DATA FOR REVIEW:
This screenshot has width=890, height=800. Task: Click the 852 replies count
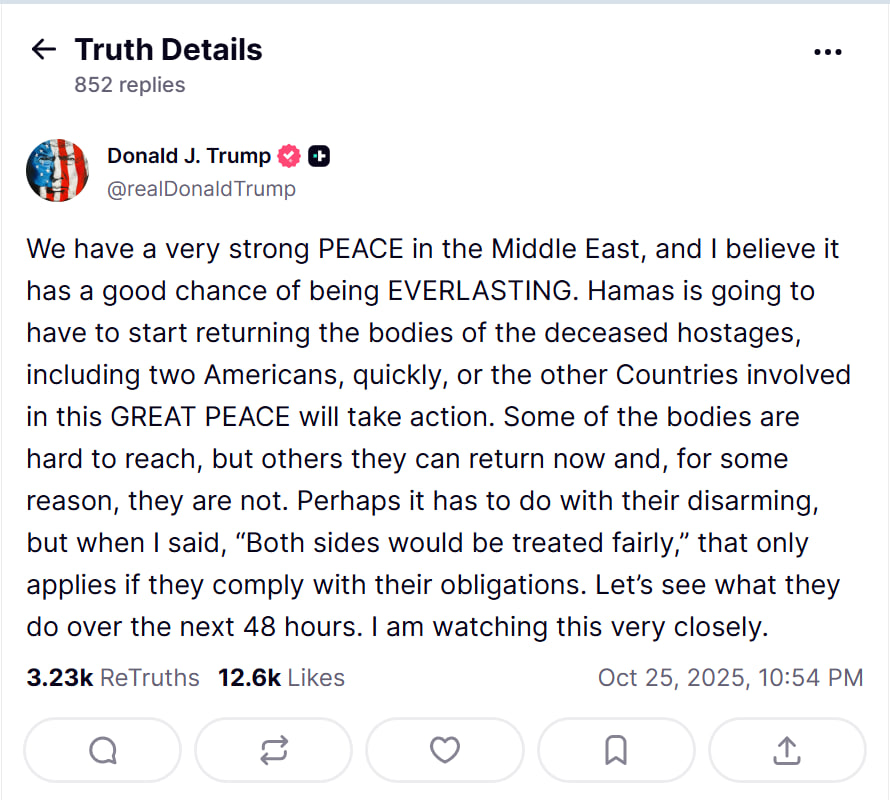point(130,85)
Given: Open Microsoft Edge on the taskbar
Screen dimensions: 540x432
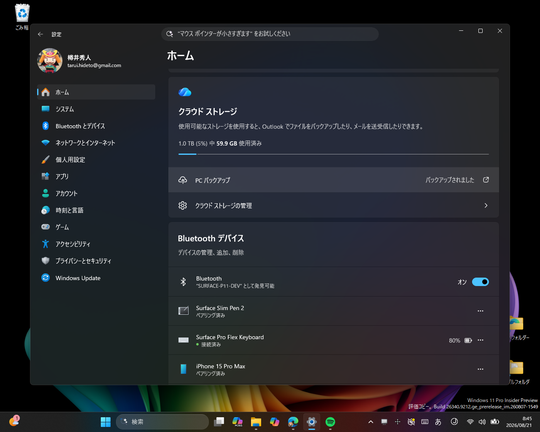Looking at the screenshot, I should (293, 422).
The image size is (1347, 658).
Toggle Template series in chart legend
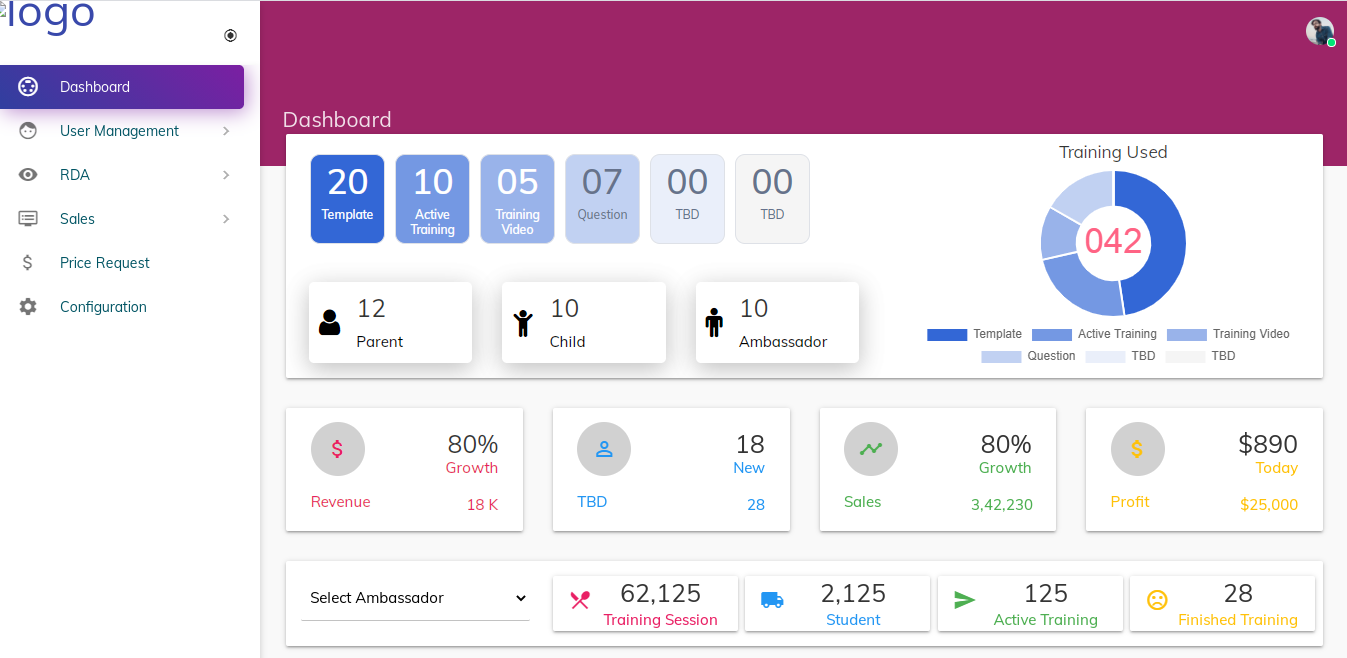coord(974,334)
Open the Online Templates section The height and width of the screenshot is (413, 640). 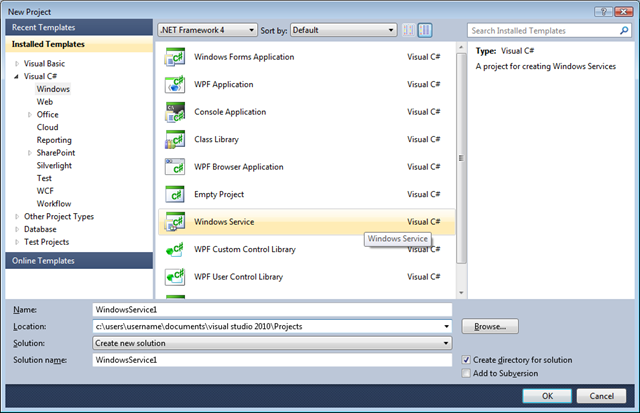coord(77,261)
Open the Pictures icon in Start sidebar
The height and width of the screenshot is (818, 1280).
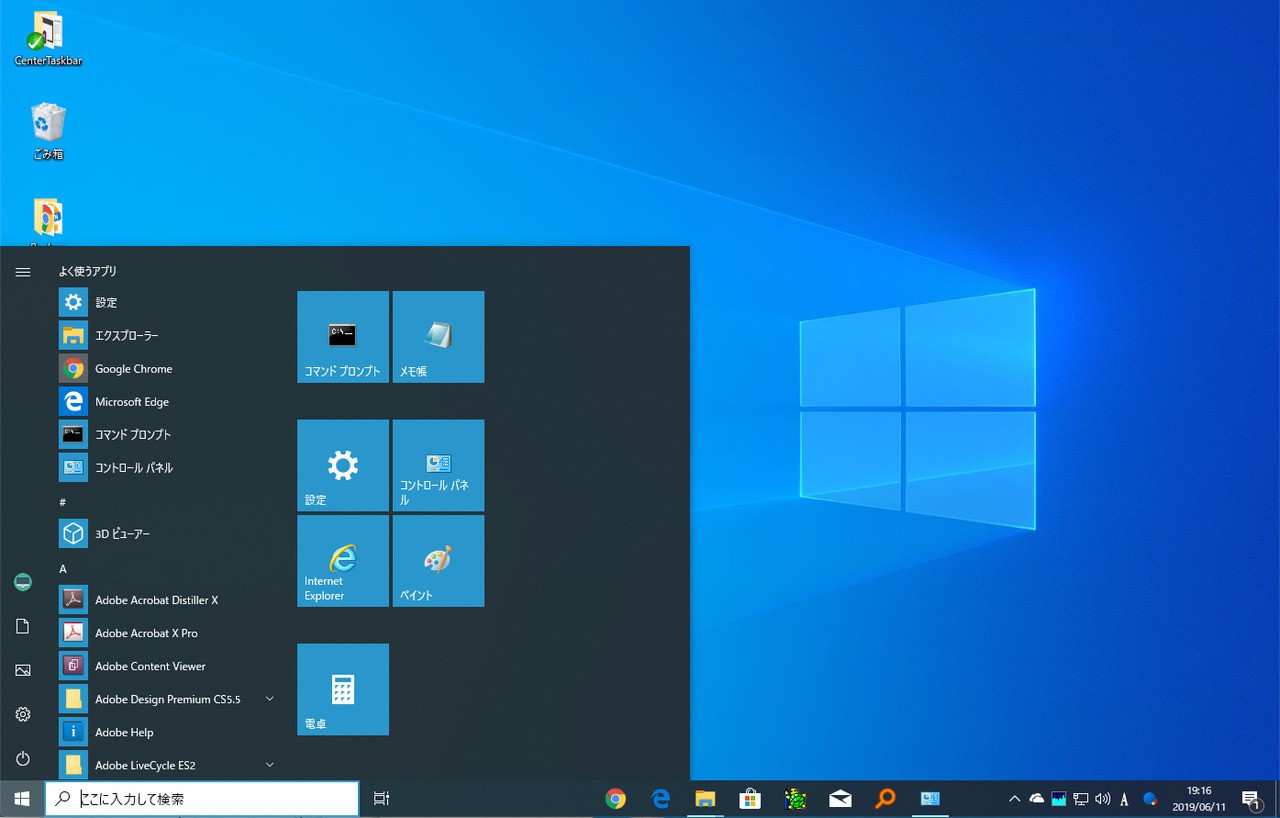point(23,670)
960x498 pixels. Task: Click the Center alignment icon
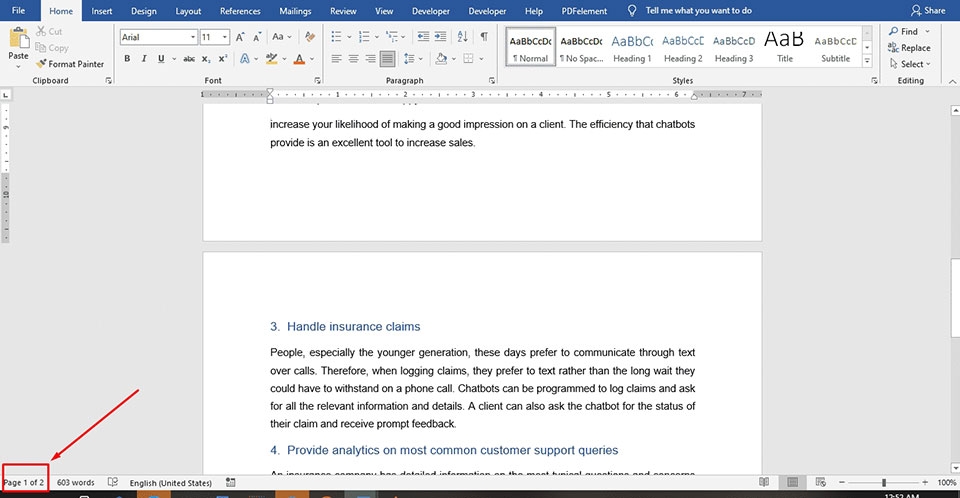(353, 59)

WHAT TO WORK ON:
Could the lines from the top of the material through the line with "The image size is (1347, 658)." be repeated exactly, pictures left out?

OUTPUT BELOW:
This screenshot has width=890, height=800. Task: Click the 852 replies count
point(130,85)
Given: Open Microsoft Edge on the taskbar
Screen dimensions: 540x432
Looking at the screenshot, I should (293, 422).
The image size is (1347, 658).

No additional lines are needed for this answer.